▶

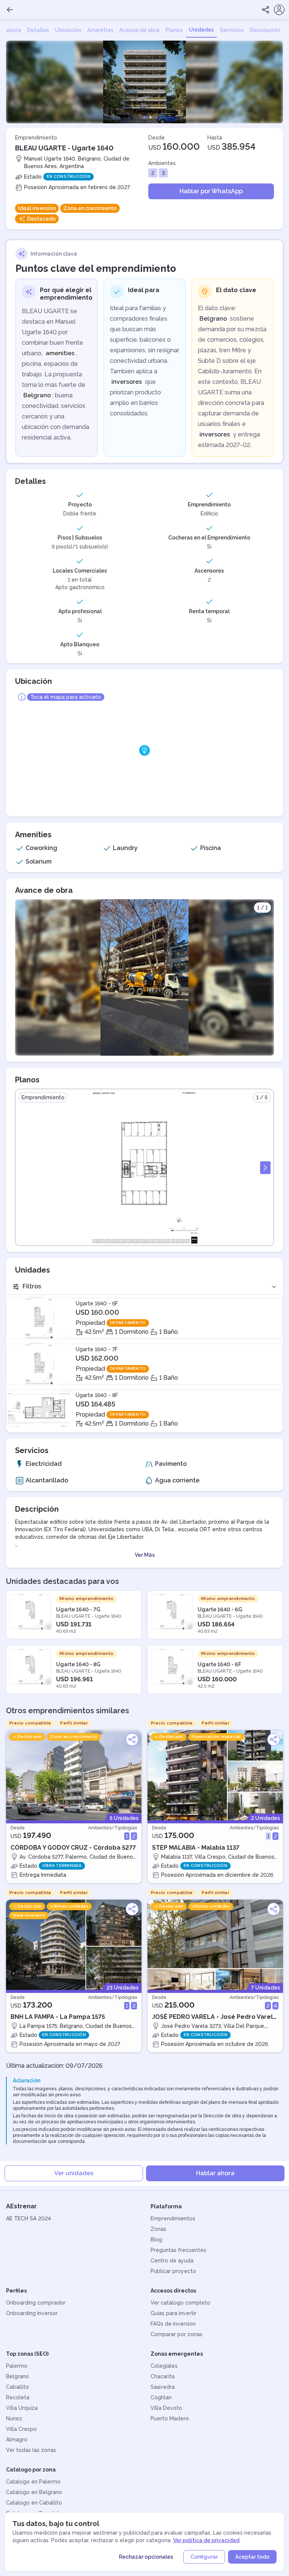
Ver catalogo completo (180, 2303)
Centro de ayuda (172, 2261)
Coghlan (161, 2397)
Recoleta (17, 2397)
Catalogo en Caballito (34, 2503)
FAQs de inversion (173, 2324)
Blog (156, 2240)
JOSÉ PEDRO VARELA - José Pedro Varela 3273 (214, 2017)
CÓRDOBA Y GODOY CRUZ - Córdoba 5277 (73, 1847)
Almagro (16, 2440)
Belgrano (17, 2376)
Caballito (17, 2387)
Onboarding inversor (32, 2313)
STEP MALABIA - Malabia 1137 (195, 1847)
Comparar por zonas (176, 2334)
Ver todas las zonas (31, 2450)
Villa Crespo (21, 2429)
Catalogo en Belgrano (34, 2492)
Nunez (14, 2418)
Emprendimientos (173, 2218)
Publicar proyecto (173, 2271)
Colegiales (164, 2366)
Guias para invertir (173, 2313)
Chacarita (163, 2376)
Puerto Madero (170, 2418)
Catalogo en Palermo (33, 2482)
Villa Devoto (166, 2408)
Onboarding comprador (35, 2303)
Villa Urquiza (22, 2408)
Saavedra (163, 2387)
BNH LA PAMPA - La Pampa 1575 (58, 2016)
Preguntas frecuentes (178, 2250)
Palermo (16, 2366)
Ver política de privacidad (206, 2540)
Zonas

◀
▶

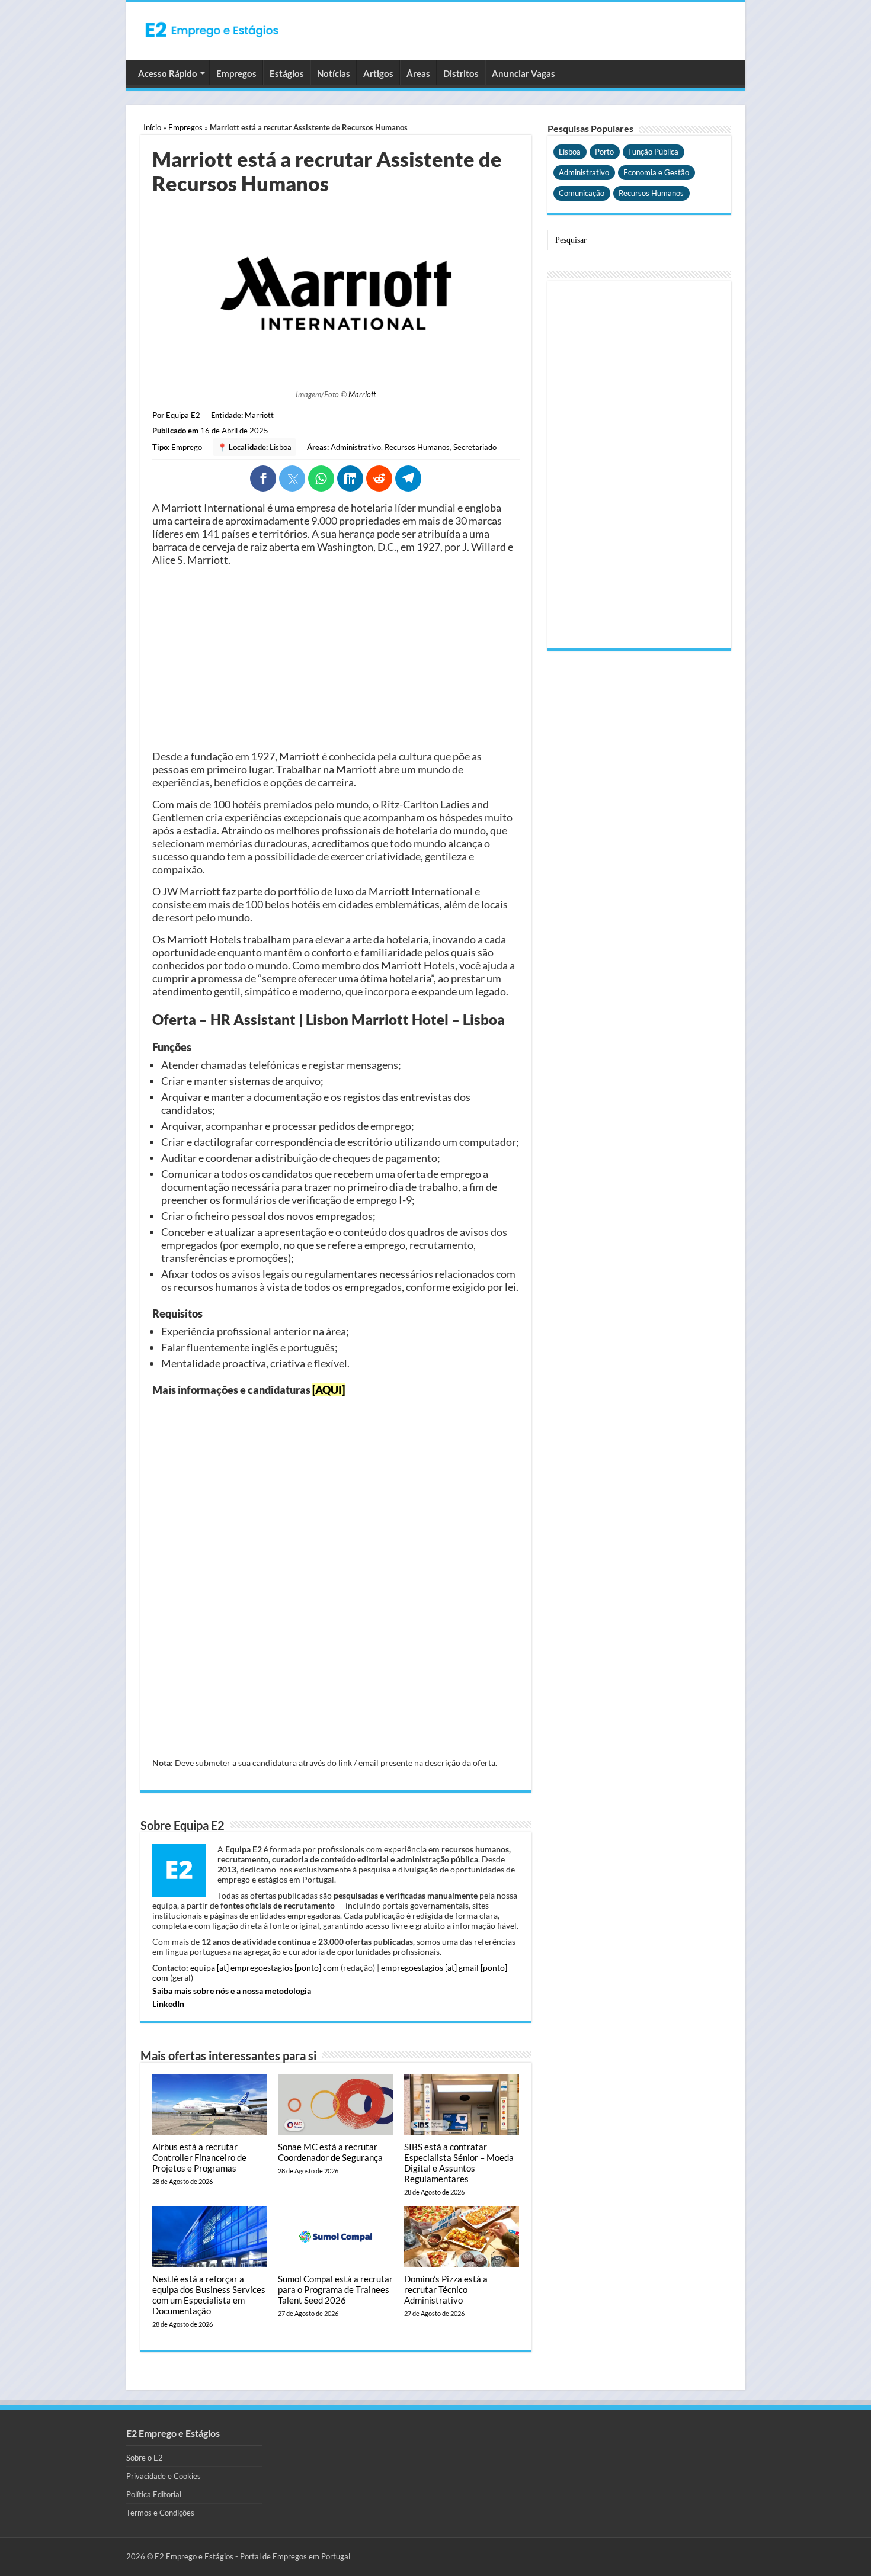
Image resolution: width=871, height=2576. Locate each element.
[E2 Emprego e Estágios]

◀

--- EXERCISE DESCRIPTION ---
The expected answer is an exact copy of the lines above, beginning at the line with "Ver todas las zonas (31, 2450)" and ending at the line with "Puerto Madero (170, 2418)", with both ends in.

--- TASK OUTPUT ---
Ver todas las zonas (31, 2450)
Villa Crespo (21, 2429)
Catalogo en Belgrano (34, 2492)
Nunez (14, 2418)
Emprendimientos (173, 2218)
Publicar proyecto (173, 2271)
Colegiales (164, 2366)
Guias para invertir (173, 2313)
Chacarita (163, 2376)
Puerto Madero (170, 2418)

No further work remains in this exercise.